5. If $(a_n)$, $(c_n)$ and $(b_n)$ are Cauchy sequences, and $(a_n) \sim (c_n)$, prove that $(a_n b_n) \sim (c_n b_n)$.

(Problem 4 and 5 together proves Tao proposition 5.3.10, multiplication of real are well-defined).

Solution

1.

We first note that, for $n \geq 0$, by repeated using the given inequality, we have $$ |a_{n+1} - a_n| < r^n |a_1 - a_0| $$ We also note that $|a_1-a_0|>(1/r) |a_2-a_1|=0$ by assumption.

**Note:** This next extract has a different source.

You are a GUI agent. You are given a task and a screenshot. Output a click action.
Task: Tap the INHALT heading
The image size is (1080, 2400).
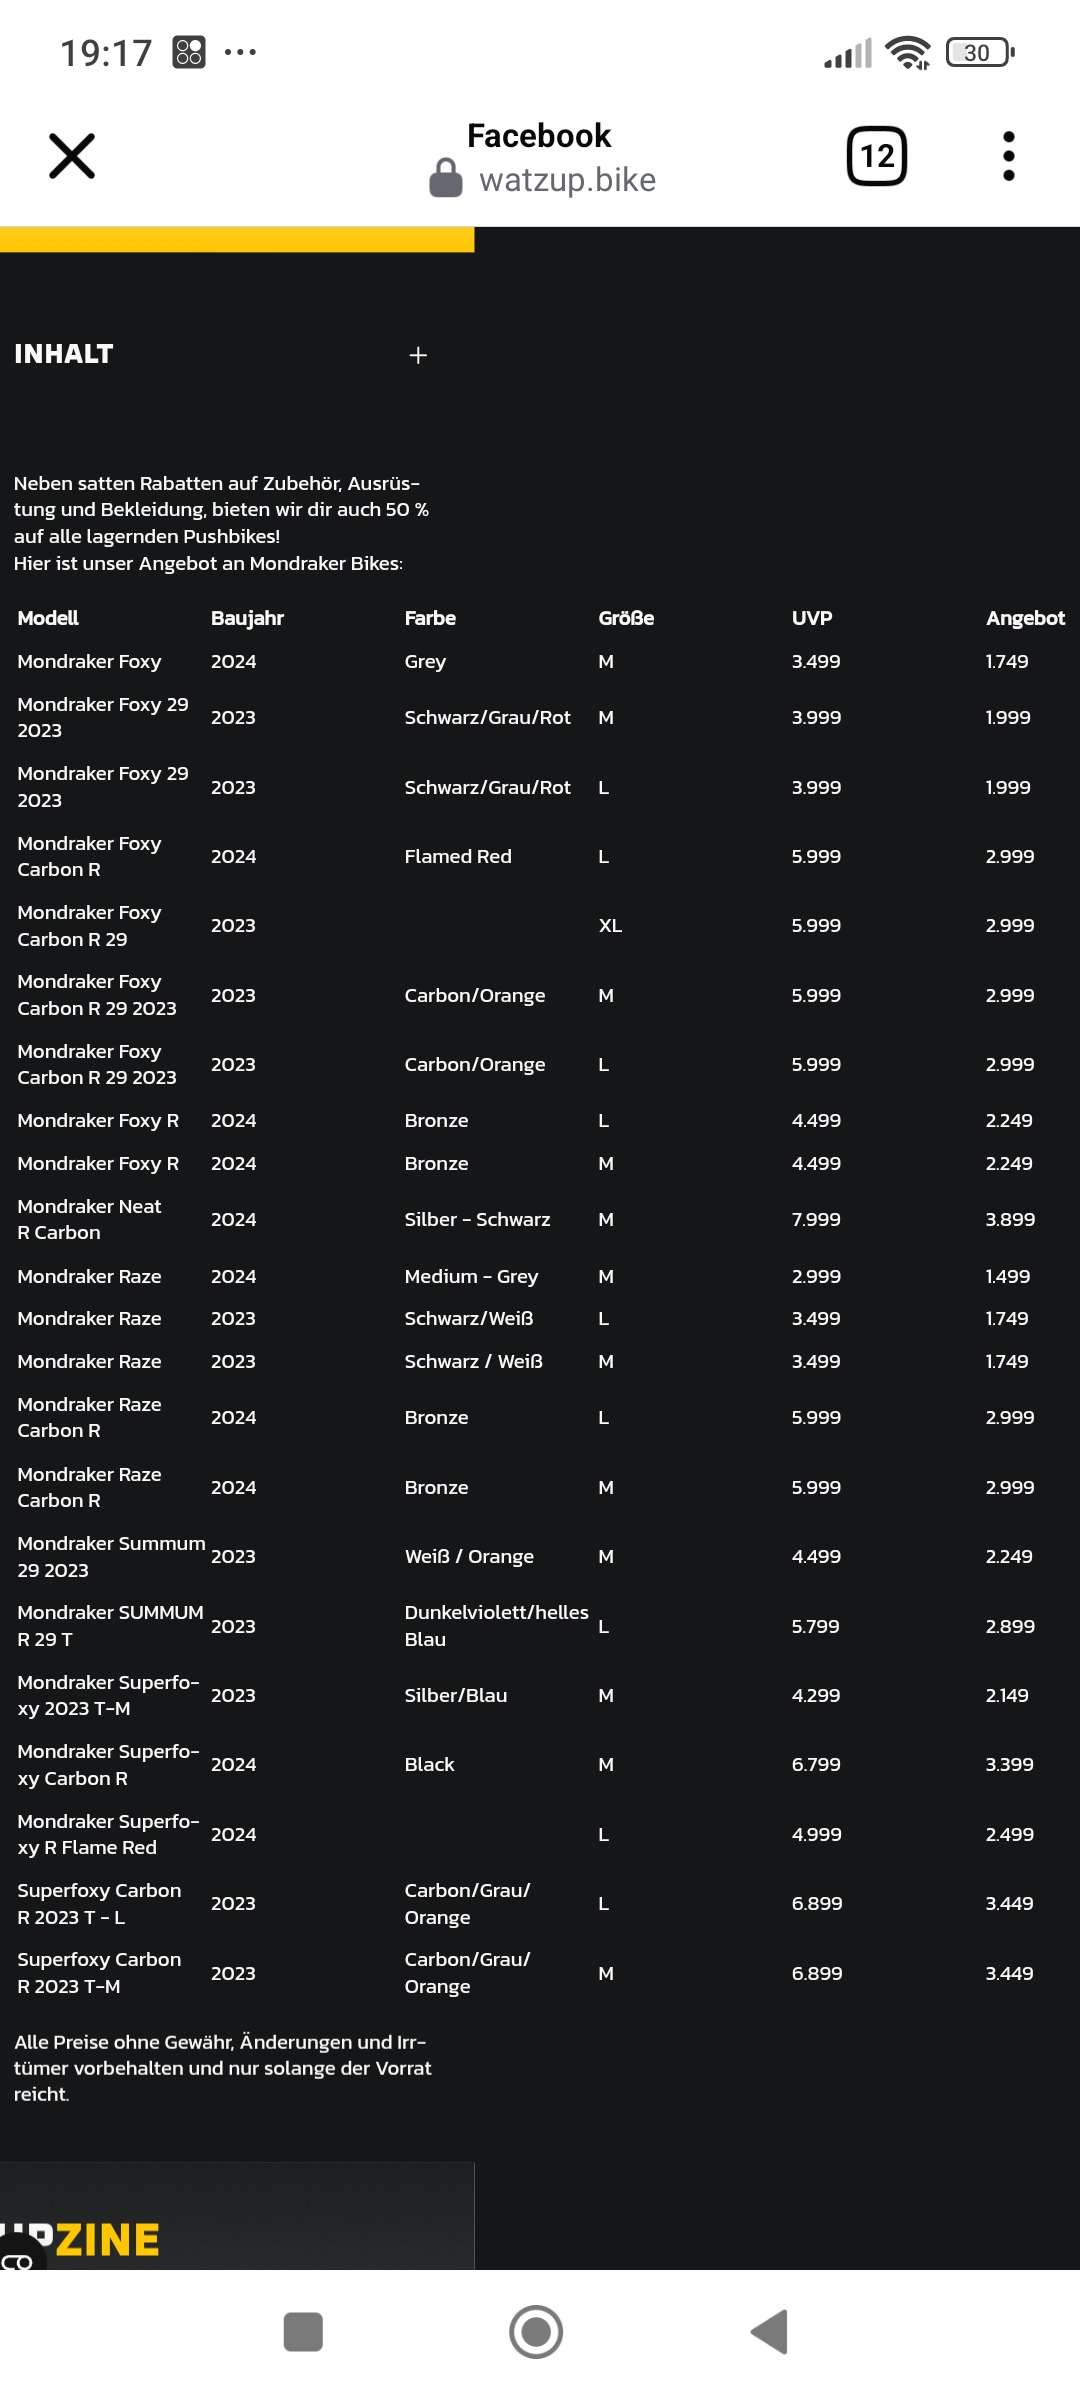(x=64, y=354)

Then, for any $n < m$, we have $$ |a_m - a_n| \leq |a_m - a_{m-1}| + |a_{m-1} - a_{m-2}| + \cdots + |a_{n+1} - a_n| \leq |a_1 - a_0| (r^n + \cdots r^{m-1}) \leq |a_1 - a_0| \frac {r^n}{1-r}. $$

For any $\epsilon>0$, we may take integer $N$ large enough, such that $$ |a_1 - a_0| \frac {r^N}{1-r} < \epsilon $$ Thus, for all $n,m > N$, we have $$ |a_m - a_n| \leq |a_1 - a_0| \frac {r^n}{1-r} \leq |a_1 - a_0| \frac {r^N}{1-r} \leq \epsilon. $$

2.

For integer $n \geq 1$, we have $$ a_{n+1} - a_n = (3 + \frac{1}{a_n}) - (3 + \frac{1}{a_{n-1}}) = \frac{a_{n-1} - a_n}{a_n a_{n-1}} $$ Note that, for any $a_0 > 0$, we have $a_1 > 3$ and all subsequence $a_n > 3$, hence for $n \geq 2$, we have $$ |a_{n+1} - a_n| \leq \frac{|a_{n-1} - a_n|}{9}. $$ Throw away the first term, we have $(a_n)_{n=1}^\infty$ satisfies the condition of problem 1, with $r=1/9$, hence it is a Cauchy sequence.

3.

We need to show that, given any $\epsilon > 0$, there is an $N>0$, such that for all $n > N$, $|a_n - b_n| \leq \epsilon$. Since $(a_n)$ is Cauchy, for the given $\epsilon >0$, there exists an $N_0>0$, such that for any $n, m> N_0$, $ |a_n - a_m| \leq \epsilon$. In particular, if we take $m=2n$ and set $N=N_0$, then we get the desired result.

4.

Since Cauchy sequences are bounded, there exists $M>0$, such that $|a_n| < M$ and $|b_n| < M$ for all $n$. Suppose $\epsilon > 0$ is given, we need to show that there exists $N>0$, such that for all $n,m>N$, $|a_n b_n - a_m b_m| \leq \epsilon $. We let $\epsilon_1 = \epsilon_2 = \epsilon / (2M)$, then since $(a_n)$ is Cauchy, there is a $N_1 > 0$, such that for all $n,m > N_1$, $|a_n - a_m| < \epsilon_1$. Similarly, using $(b_n)$ is Cauchy, we get $N_2$. Let $N = \max(N_1, N_2)$. Then for any $n,m> N$, we have $$ |a_n b_n - a_m b_m| = |a_n b_n - a_n b_m + a_n b_m - a_m b_m| \leq |a_n| |b_n - b_m| + |a_n - a_m| |b_m| \leq M |b_n - b_m| + M |a_n - a_m| \leq M \epsilon_1 + M \epsilon_2 = \epsilon. $$

5.

We need to prove that, for any $\epsilon>0$, exists $N>0$, such that for all $n>N$, we have $$ | a_n b_n - c_n b_n | \leq \epsilon. $$

Since Cauchy sequences are bounded, there exists $M>0$, such that $|b_n| < M$ for all $n$. Let $\epsilon' = \epsilon / M$, then since $(a_n) \sim (c_n)$, there exists $N>0$, such that for all $n>N$, we have $ |a_n - c_n| < \epsilon'$, hence $$ |a_n b_n - c_n b_n | \leq |a_n - c_n| |b_n| \leq |a_n - c_n| M \leq \epsilon' M = \epsilon. $$